The expert would “examine the role of ministers and officials in the development of policy and the delivery of programs to see what lessons can be learnt”.

It was necessary to go outside government and the public service to get the needed objectivity, he told Parliament.

Employment minister Eric Abetz, who is Minister Assisting for the Public Service, will consider how best to assess the report’s findings about public servants “against the Australian Public Service’s code of conduct”.

Royal Commissioner Ian Hanger found many of the programs’ shortcomings were the fault of senior managers in the public service.

They did not provide candid advice to ministers; there was a lack of expertise in the subject matter which resulted in inaccurate and poor advice; and there was a failure to provide leadership and assume responsibility for the program.

Abbott said the government was not embarking on a witch hunt.
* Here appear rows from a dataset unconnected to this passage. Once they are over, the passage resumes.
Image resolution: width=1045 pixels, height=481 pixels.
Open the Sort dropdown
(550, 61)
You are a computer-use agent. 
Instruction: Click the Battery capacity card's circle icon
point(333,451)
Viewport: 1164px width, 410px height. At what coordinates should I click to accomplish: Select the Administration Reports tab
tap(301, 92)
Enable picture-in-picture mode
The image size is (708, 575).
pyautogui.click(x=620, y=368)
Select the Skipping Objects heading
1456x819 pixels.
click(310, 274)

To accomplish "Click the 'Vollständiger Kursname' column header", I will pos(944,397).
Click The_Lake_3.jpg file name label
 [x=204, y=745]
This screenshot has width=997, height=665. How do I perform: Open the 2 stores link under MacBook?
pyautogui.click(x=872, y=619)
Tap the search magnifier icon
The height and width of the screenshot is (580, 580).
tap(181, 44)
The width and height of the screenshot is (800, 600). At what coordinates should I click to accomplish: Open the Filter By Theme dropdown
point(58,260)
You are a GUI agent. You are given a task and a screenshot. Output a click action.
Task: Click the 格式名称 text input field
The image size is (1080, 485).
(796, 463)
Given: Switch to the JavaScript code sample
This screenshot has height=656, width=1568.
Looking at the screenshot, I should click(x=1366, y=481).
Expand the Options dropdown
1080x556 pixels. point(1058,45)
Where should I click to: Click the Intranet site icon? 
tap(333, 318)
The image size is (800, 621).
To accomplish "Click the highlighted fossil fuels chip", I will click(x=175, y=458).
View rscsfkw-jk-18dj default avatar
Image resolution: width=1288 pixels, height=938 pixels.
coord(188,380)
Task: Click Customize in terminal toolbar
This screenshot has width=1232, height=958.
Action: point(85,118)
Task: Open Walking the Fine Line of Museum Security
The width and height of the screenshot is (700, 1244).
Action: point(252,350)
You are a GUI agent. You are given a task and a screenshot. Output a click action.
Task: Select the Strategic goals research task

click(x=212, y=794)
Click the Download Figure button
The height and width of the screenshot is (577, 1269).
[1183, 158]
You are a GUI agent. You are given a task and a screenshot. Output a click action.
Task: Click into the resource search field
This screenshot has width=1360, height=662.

But it had to be recognised that the program had been a failure of bureaucracy and a workplace failure as well as a political failure. “All of us should learn from this failure because … there will be times in the future when governments believe that urgent action is required, but even urgent action has to be prudent, cautious and wise.”

Abbott said he would raise at the next meeting of the Council of Australian Governments the commissioner’s recommendations to improve safety in roof cavities; and other safety issues also would be examined.

The government will also look at options to compensate the next of kin of those who died. The families should know that government “won’t walk away, that government accepts responsibility and will do its best to make amends”. He had also asked ministers to develop options to compensate those with pre-existing businesses who were adversely affected by what happened with the scheme.